• [Task material]
━━━━━━━━━━━━━━━━━━━━

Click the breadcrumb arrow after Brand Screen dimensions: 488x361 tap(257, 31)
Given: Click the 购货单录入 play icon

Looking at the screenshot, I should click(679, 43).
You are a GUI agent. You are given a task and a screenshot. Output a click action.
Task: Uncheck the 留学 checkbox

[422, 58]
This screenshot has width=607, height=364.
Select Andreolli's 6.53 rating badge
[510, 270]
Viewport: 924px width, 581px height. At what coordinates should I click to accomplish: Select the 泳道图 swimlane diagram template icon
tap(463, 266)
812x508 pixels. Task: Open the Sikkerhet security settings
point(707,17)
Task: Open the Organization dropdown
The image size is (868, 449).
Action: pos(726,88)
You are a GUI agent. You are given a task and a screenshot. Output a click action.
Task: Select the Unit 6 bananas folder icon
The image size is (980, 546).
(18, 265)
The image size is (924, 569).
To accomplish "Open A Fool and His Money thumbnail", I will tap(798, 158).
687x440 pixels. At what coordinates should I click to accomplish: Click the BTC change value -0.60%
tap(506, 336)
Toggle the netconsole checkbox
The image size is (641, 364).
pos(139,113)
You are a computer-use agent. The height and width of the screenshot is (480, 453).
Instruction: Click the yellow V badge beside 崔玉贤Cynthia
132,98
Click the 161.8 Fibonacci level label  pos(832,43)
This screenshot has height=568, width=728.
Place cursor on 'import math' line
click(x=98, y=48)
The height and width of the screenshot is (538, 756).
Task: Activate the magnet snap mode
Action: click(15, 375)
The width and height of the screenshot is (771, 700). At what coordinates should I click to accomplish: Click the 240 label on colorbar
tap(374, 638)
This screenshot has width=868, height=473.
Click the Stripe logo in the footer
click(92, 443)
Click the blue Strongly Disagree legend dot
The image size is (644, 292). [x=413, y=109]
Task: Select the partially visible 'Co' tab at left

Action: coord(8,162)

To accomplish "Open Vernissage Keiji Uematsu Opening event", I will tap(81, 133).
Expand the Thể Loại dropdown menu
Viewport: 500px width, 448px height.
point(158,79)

━━━━━━━━━━━━━━━━━━━━

• [Exercise requirements]
The exact wording of every entry above should be written out again.

• [Task result]
Click the breadcrumb arrow after Brand Screen dimensions: 488x361 tap(257, 31)
Given: Click the 购货单录入 play icon

Looking at the screenshot, I should click(679, 43).
You are a GUI agent. You are given a task and a screenshot. Output a click action.
Task: Uncheck the 留学 checkbox

[422, 58]
This screenshot has width=607, height=364.
Select Andreolli's 6.53 rating badge
[510, 270]
Viewport: 924px width, 581px height. At what coordinates should I click to accomplish: Select the 泳道图 swimlane diagram template icon
tap(463, 266)
812x508 pixels. Task: Open the Sikkerhet security settings
point(707,17)
Task: Open the Organization dropdown
The image size is (868, 449).
Action: pos(726,88)
You are a GUI agent. You are given a task and a screenshot. Output a click action.
Task: Select the Unit 6 bananas folder icon
The image size is (980, 546).
(18, 265)
The image size is (924, 569).
To accomplish "Open A Fool and His Money thumbnail", I will tap(798, 158).
687x440 pixels. At what coordinates should I click to accomplish: Click the BTC change value -0.60%
tap(506, 336)
Toggle the netconsole checkbox
The image size is (641, 364).
pos(139,113)
You are a computer-use agent. The height and width of the screenshot is (480, 453).
Instruction: Click the yellow V badge beside 崔玉贤Cynthia
132,98
Click the 161.8 Fibonacci level label  pos(832,43)
This screenshot has height=568, width=728.
Place cursor on 'import math' line
click(x=98, y=48)
The height and width of the screenshot is (538, 756).
Task: Activate the magnet snap mode
Action: click(15, 375)
The width and height of the screenshot is (771, 700). At what coordinates should I click to accomplish: Click the 240 label on colorbar
tap(374, 638)
This screenshot has width=868, height=473.
Click the Stripe logo in the footer
click(92, 443)
Click the blue Strongly Disagree legend dot
The image size is (644, 292). [x=413, y=109]
Task: Select the partially visible 'Co' tab at left

Action: coord(8,162)

To accomplish "Open Vernissage Keiji Uematsu Opening event", I will tap(81, 133).
Expand the Thể Loại dropdown menu
Viewport: 500px width, 448px height.
point(158,79)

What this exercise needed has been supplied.